The unclear association between maternal use of folic acid and multivitamin supplements before and during pregnancy and the risk of ASD in their children prompted researchers to examine this relationship in a case-controlled study of 45,300 Israeli children born from Jan. 1, 2003, to Dec. 31, 2007. They followed this cohort from birth to Jan. 26, 2015, to determine the risk for ASD. Maternal exposures included folic acid (vitamin B9), multivitamin supplements (vitamins A, B, C and D) and any combination of the two taken in the periods before and during pregnancy.
In total, 572 children were diagnosed with ASD. Maternal use of folic acid and/or multivitamin supplements before (RR = 0.39; 95% CI, 0.3-0.5) and during (RR = 0.27; 95% CI, 0.22-0.33) pregnancy was significantly associated with a reduced risk for ASD compared with no exposure. Adjusted risk ratios for ASD in children of mothers exposed to folic acid vs. those unexposed were 0.56 (95% CI, 0.47-0.83) for exposure before pregnancy, and 0.32 (95% CI, 0.26-0.41) for exposure during pregnancy. Adjusted risk ratios for ASD in offspring of mothers who took multivitamin supplements vs. those who did not were 0.36 (95% CI, 0.24-0.52) before pregnancy, and 0.35 (95% CI, 0.28-0.44) during pregnancy.
Among children born to parents with a psychiatric condition, however, folic acid supplementation before pregnancy did not reduce the risk for ASD. According to the researchers, this could be due to noncompliance, poor diet or higher rates of vitamin deficiency among people with psychiatric conditions.

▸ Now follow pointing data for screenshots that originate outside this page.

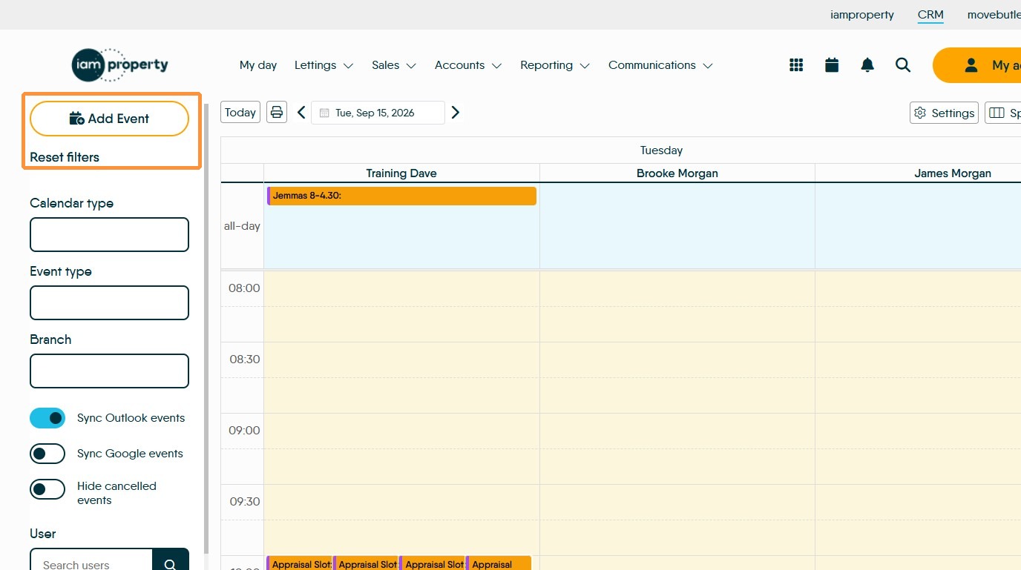Expand the Lettings menu
The image size is (1021, 570).
324,65
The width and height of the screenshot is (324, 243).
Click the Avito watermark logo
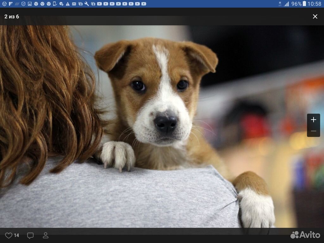[305, 235]
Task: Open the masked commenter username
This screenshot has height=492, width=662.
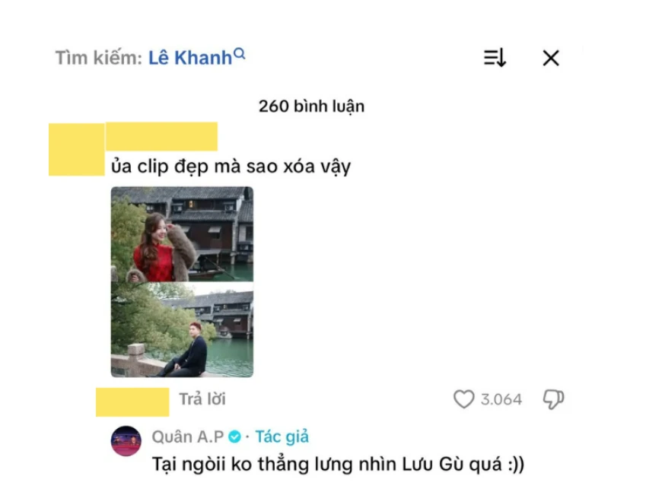Action: tap(162, 136)
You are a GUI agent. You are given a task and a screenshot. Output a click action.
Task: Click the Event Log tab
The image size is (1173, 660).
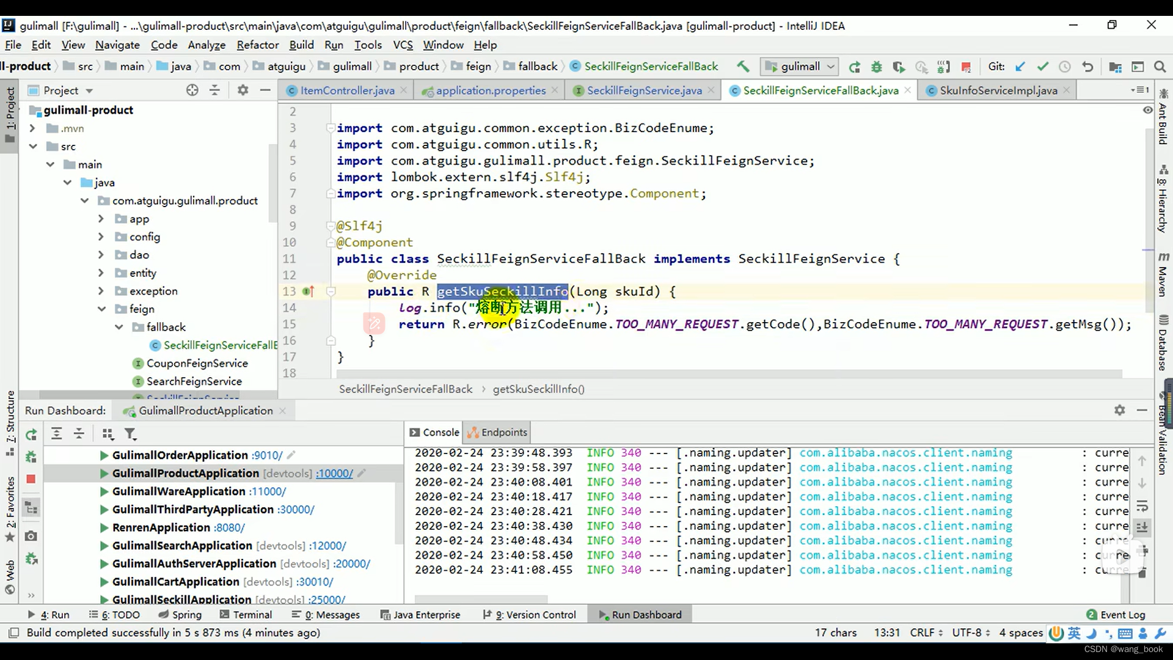[1122, 615]
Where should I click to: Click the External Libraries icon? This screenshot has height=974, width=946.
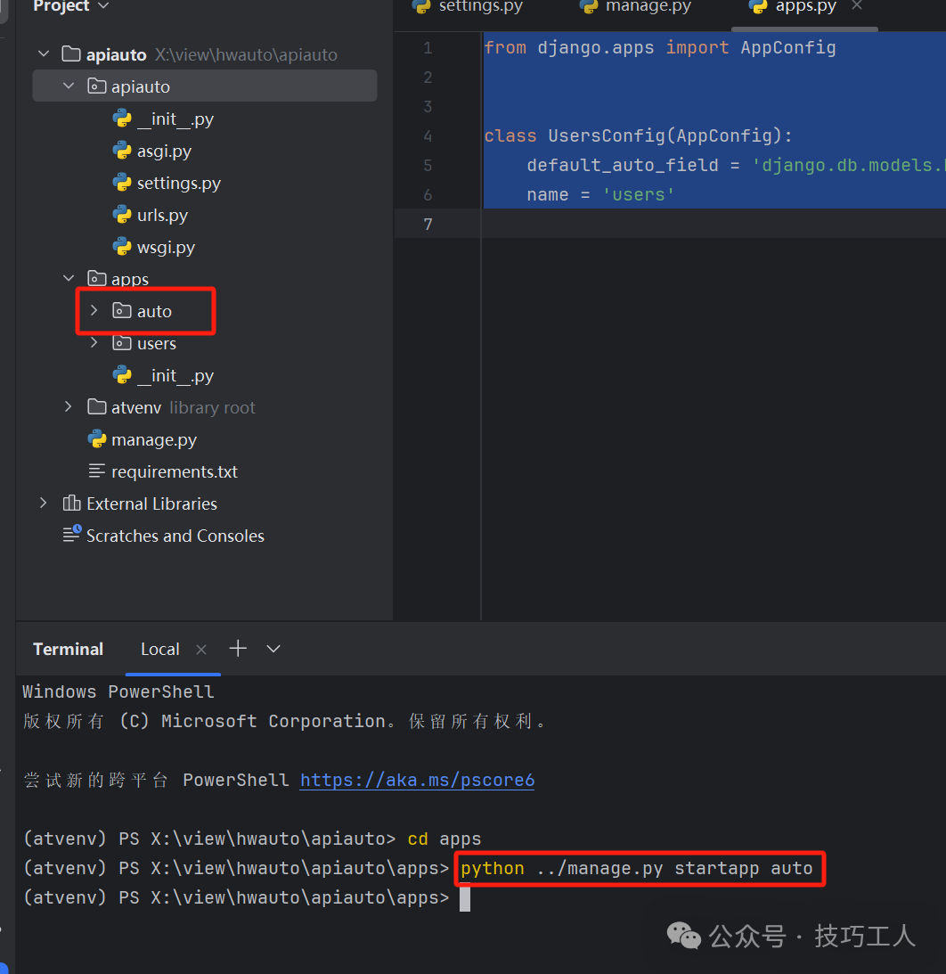point(71,503)
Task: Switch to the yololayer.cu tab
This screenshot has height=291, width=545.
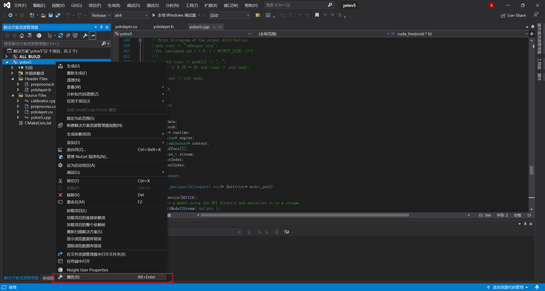Action: [126, 27]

“Maternal exposure to [folic acid] and multivitamin supplements before and during pregnancy is associated with a reduced risk of ASD in offspring compared with offspring of mothers without such exposure,” Levine and colleagues wrote. “Reduced risk of ASD in offspring is a consideration for public health policy that may be realized by extended use of [folic acid] and multivitamin supplements during pregnancy.” – by Savannah Demko
Disclosures: Levine reports receiving research support from Shire Pharmaceuticals. Please see the study for all other authors’ relevant financial disclosures.